=== SUPPLIED INFORMATION ===
_ _ _
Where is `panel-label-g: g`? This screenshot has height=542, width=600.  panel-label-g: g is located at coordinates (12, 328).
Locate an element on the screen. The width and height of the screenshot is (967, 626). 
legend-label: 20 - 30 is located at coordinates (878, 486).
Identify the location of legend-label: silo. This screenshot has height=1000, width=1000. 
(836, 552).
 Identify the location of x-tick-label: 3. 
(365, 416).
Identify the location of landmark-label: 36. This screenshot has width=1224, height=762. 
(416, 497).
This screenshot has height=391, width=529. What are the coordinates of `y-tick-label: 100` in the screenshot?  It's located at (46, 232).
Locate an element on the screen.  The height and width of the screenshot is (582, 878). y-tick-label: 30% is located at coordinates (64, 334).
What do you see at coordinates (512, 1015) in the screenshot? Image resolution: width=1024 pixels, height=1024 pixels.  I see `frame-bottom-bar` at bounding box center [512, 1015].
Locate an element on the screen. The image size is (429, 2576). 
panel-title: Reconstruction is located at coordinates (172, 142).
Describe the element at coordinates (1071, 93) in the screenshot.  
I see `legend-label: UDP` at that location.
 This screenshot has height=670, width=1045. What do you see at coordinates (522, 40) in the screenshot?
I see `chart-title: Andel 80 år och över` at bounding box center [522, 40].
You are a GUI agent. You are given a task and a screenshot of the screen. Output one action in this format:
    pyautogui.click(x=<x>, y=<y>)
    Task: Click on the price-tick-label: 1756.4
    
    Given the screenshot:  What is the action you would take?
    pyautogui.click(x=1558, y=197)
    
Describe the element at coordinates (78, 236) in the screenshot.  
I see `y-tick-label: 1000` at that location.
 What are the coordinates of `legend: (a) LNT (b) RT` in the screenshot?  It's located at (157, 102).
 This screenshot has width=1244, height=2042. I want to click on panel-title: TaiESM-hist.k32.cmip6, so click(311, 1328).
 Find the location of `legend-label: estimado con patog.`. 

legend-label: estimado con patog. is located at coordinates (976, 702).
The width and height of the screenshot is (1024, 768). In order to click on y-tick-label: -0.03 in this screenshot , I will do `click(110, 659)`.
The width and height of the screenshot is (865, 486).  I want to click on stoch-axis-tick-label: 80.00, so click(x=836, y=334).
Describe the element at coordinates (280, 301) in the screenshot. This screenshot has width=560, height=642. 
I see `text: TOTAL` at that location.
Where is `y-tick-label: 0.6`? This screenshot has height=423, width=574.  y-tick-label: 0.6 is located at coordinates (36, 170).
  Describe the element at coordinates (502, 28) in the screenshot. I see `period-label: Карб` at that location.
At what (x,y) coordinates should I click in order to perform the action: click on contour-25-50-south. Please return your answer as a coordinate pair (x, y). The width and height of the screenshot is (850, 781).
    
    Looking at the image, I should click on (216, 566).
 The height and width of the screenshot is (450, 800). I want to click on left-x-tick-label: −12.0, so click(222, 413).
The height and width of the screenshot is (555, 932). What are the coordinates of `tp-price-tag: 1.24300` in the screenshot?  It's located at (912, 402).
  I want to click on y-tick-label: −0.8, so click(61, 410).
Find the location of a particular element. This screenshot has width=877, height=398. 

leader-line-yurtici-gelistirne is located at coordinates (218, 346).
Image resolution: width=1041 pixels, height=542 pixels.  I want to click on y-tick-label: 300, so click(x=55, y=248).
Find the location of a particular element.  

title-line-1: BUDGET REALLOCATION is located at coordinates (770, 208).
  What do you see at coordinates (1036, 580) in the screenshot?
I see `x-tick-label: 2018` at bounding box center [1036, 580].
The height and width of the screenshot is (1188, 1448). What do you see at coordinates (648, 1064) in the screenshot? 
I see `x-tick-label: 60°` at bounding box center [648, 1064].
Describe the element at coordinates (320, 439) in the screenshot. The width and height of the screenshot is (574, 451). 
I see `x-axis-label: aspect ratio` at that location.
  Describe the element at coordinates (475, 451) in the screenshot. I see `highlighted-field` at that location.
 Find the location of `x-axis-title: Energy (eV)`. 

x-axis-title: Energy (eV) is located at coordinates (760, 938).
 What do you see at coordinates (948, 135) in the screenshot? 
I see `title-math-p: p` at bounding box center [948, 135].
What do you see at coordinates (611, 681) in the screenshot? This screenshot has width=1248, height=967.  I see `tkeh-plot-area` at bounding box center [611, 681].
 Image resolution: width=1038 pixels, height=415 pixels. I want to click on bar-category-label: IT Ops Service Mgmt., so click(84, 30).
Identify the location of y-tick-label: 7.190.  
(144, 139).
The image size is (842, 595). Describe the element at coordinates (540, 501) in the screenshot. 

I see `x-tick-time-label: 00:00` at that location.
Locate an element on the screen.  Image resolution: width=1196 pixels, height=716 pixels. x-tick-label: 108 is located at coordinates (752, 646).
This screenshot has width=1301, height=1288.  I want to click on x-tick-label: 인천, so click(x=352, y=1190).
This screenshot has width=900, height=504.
_ _ _
=== EXERCISE AIM ===
Rewrite everything from the line containing "Find the location of a particular element. This" down to the line containing "leader-line-yurtici-gelistirne is located" in the records above, replacing "particular" with "specific" and keeping all else unchanged.

=== EXERCISE RESPONSE ===
Find the location of a specific element. This screenshot has width=877, height=398. 

leader-line-yurtici-gelistirne is located at coordinates (218, 346).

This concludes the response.